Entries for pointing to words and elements
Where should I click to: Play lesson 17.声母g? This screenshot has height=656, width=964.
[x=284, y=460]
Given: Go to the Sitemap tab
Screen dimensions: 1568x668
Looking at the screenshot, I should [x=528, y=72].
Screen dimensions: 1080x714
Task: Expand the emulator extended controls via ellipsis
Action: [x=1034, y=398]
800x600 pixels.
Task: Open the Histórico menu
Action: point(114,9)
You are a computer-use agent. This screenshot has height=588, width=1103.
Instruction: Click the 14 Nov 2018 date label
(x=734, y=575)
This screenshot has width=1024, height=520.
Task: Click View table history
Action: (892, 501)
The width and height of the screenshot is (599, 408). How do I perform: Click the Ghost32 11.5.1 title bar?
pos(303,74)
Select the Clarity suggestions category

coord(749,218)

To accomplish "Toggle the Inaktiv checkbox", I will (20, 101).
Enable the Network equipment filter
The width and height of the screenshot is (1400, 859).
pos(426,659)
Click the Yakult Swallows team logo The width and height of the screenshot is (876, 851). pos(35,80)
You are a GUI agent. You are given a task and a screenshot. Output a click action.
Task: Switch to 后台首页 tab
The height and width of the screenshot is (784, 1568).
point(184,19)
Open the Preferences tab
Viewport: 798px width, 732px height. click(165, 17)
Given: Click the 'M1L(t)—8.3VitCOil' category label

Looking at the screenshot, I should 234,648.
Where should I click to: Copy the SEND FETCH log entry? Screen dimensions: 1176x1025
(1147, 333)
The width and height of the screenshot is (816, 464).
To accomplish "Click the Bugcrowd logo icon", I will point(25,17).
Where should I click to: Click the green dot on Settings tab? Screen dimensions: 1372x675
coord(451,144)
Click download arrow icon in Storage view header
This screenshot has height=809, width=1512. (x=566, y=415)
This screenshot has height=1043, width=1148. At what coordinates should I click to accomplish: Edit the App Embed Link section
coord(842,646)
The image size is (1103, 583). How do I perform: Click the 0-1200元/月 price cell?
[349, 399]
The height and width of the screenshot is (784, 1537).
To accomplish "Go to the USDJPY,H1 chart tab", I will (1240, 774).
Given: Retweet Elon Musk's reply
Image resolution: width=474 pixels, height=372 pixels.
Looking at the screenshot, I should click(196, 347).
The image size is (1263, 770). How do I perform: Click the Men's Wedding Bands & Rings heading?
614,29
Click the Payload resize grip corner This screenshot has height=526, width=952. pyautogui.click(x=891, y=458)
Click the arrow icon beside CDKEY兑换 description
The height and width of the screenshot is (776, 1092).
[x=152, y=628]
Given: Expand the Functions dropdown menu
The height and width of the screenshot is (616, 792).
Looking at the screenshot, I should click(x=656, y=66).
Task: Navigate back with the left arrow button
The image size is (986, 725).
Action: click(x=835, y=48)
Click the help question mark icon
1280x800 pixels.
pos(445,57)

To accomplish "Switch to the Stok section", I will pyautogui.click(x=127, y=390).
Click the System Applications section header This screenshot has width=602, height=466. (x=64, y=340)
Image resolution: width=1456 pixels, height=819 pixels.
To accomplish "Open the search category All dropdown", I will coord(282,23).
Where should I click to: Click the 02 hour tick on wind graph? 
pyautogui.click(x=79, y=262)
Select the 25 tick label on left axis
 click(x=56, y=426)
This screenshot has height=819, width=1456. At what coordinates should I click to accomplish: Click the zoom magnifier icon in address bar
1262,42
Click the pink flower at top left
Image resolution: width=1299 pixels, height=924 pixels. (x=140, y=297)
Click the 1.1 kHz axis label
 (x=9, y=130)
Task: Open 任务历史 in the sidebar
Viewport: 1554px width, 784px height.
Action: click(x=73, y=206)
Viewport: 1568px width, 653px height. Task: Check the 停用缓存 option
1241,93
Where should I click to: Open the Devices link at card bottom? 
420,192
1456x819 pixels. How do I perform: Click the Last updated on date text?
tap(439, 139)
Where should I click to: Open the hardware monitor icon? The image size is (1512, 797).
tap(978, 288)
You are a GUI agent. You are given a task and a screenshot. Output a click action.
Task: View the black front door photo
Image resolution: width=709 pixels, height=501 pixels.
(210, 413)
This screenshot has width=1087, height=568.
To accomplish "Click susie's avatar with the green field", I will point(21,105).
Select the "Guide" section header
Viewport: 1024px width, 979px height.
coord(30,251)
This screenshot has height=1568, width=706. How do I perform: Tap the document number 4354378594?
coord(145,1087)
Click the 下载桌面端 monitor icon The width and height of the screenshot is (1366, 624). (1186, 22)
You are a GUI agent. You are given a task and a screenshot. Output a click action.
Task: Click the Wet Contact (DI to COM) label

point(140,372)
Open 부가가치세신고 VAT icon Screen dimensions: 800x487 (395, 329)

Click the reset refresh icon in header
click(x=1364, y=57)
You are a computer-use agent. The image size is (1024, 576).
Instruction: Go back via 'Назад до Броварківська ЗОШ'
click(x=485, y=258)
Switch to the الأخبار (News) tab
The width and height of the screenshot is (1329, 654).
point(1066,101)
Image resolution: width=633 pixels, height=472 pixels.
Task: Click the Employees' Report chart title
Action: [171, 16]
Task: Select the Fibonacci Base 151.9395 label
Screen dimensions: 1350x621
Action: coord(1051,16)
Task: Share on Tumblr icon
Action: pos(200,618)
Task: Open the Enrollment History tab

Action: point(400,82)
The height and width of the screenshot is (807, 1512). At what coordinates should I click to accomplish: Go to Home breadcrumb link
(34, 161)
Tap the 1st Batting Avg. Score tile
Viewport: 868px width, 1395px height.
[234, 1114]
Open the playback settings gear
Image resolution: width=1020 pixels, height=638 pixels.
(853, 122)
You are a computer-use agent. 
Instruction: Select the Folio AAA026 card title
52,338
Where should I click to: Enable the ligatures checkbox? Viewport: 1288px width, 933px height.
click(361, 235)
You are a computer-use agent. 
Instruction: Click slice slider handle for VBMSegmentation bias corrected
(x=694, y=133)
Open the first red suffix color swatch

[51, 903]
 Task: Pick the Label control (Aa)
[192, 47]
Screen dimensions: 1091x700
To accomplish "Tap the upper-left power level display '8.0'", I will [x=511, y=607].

_Set exercise_:
Rewrite all of the items above, substituting "Where do I click to" for every occurrence of "Where should I click to". Leave everything else unchanged.

_Task response_:
Where do I click to: Play lesson 17.声母g? This screenshot has height=656, width=964.
[x=284, y=460]
Given: Go to the Sitemap tab
Screen dimensions: 1568x668
Looking at the screenshot, I should [x=528, y=72].
Screen dimensions: 1080x714
Task: Expand the emulator extended controls via ellipsis
Action: [x=1034, y=398]
800x600 pixels.
Task: Open the Histórico menu
Action: point(114,9)
You are a computer-use agent. This screenshot has height=588, width=1103.
Instruction: Click the 14 Nov 2018 date label
(x=734, y=575)
This screenshot has width=1024, height=520.
Task: Click View table history
Action: (892, 501)
The width and height of the screenshot is (599, 408). How do I perform: Click the Ghost32 11.5.1 title bar?
pos(303,74)
Select the Clarity suggestions category

coord(749,218)

To accomplish "Toggle the Inaktiv checkbox", I will (20, 101).
Enable the Network equipment filter
The width and height of the screenshot is (1400, 859).
pos(426,659)
Click the Yakult Swallows team logo The width and height of the screenshot is (876, 851). pos(35,80)
You are a GUI agent. You are given a task and a screenshot. Output a click action.
Task: Switch to 后台首页 tab
The height and width of the screenshot is (784, 1568).
point(184,19)
Open the Preferences tab
Viewport: 798px width, 732px height. click(165, 17)
Given: Click the 'M1L(t)—8.3VitCOil' category label

Looking at the screenshot, I should 234,648.
Where do I click to: Copy the SEND FETCH log entry? Screen dimensions: 1176x1025
(1147, 333)
The width and height of the screenshot is (816, 464).
To accomplish "Click the Bugcrowd logo icon", I will point(25,17).
Where do I click to: Click the green dot on Settings tab? Screen dimensions: 1372x675
coord(451,144)
Click download arrow icon in Storage view header
This screenshot has height=809, width=1512. (x=566, y=415)
This screenshot has height=1043, width=1148. At what coordinates should I click to accomplish: Edit the App Embed Link section
coord(842,646)
The image size is (1103, 583). How do I perform: Click the 0-1200元/月 price cell?
[349, 399]
The height and width of the screenshot is (784, 1537).
To accomplish "Go to the USDJPY,H1 chart tab", I will (1240, 774).
Given: Retweet Elon Musk's reply
Image resolution: width=474 pixels, height=372 pixels.
Looking at the screenshot, I should click(196, 347).
The image size is (1263, 770). How do I perform: Click the Men's Wedding Bands & Rings heading?
614,29
Click the Payload resize grip corner This screenshot has height=526, width=952. pyautogui.click(x=891, y=458)
Click the arrow icon beside CDKEY兑换 description
The height and width of the screenshot is (776, 1092).
[x=152, y=628]
Given: Expand the Functions dropdown menu
The height and width of the screenshot is (616, 792).
Looking at the screenshot, I should click(x=656, y=66).
Task: Navigate back with the left arrow button
The image size is (986, 725).
Action: click(x=835, y=48)
Click the help question mark icon
1280x800 pixels.
pos(445,57)

To accomplish "Switch to the Stok section", I will pyautogui.click(x=127, y=390).
Click the System Applications section header This screenshot has width=602, height=466. (x=64, y=340)
Image resolution: width=1456 pixels, height=819 pixels.
To accomplish "Open the search category All dropdown", I will coord(282,23).
Where do I click to: Click the 02 hour tick on wind graph? 
pyautogui.click(x=79, y=262)
Select the 25 tick label on left axis
 click(x=56, y=426)
This screenshot has height=819, width=1456. At what coordinates should I click to accomplish: Click the zoom magnifier icon in address bar
1262,42
Click the pink flower at top left
Image resolution: width=1299 pixels, height=924 pixels. (x=140, y=297)
Click the 1.1 kHz axis label
 (x=9, y=130)
Task: Open 任务历史 in the sidebar
Viewport: 1554px width, 784px height.
Action: click(x=73, y=206)
Viewport: 1568px width, 653px height. Task: Check the 停用缓存 option
1241,93
Where do I click to: Open the Devices link at card bottom? 
420,192
1456x819 pixels. How do I perform: Click the Last updated on date text?
tap(439, 139)
Where do I click to: Open the hardware monitor icon? The image size is (1512, 797).
tap(978, 288)
You are a GUI agent. You are given a task and a screenshot. Output a click action.
Task: View the black front door photo
Image resolution: width=709 pixels, height=501 pixels.
(210, 413)
This screenshot has width=1087, height=568.
To accomplish "Click susie's avatar with the green field", I will point(21,105).
Select the "Guide" section header
Viewport: 1024px width, 979px height.
coord(30,251)
This screenshot has height=1568, width=706. How do I perform: Tap the document number 4354378594?
coord(145,1087)
Click the 下载桌面端 monitor icon The width and height of the screenshot is (1366, 624). (1186, 22)
You are a GUI agent. You are given a task and a screenshot. Output a click action.
Task: Click the Wet Contact (DI to COM) label

point(140,372)
Open 부가가치세신고 VAT icon Screen dimensions: 800x487 (395, 329)

Click the reset refresh icon in header
click(x=1364, y=57)
You are a computer-use agent. The image size is (1024, 576).
Instruction: Go back via 'Назад до Броварківська ЗОШ'
click(x=485, y=258)
Switch to the الأخبار (News) tab
The width and height of the screenshot is (1329, 654).
point(1066,101)
Image resolution: width=633 pixels, height=472 pixels.
Task: Click the Employees' Report chart title
Action: [171, 16]
Task: Select the Fibonacci Base 151.9395 label
Screen dimensions: 1350x621
Action: coord(1051,16)
Task: Share on Tumblr icon
Action: pos(200,618)
Task: Open the Enrollment History tab

Action: point(400,82)
The height and width of the screenshot is (807, 1512). At what coordinates should I click to accomplish: Go to Home breadcrumb link
(34, 161)
Tap the 1st Batting Avg. Score tile
Viewport: 868px width, 1395px height.
[234, 1114]
Open the playback settings gear
Image resolution: width=1020 pixels, height=638 pixels.
(853, 122)
You are a computer-use agent. 
Instruction: Select the Folio AAA026 card title
52,338
Where do I click to: Enable the ligatures checkbox? Viewport: 1288px width, 933px height.
click(361, 235)
You are a computer-use agent. 
Instruction: Click slice slider handle for VBMSegmentation bias corrected
(x=694, y=133)
Open the first red suffix color swatch

[51, 903]
 Task: Pick the Label control (Aa)
[192, 47]
Screen dimensions: 1091x700
To accomplish "Tap the upper-left power level display '8.0'", I will [x=511, y=607].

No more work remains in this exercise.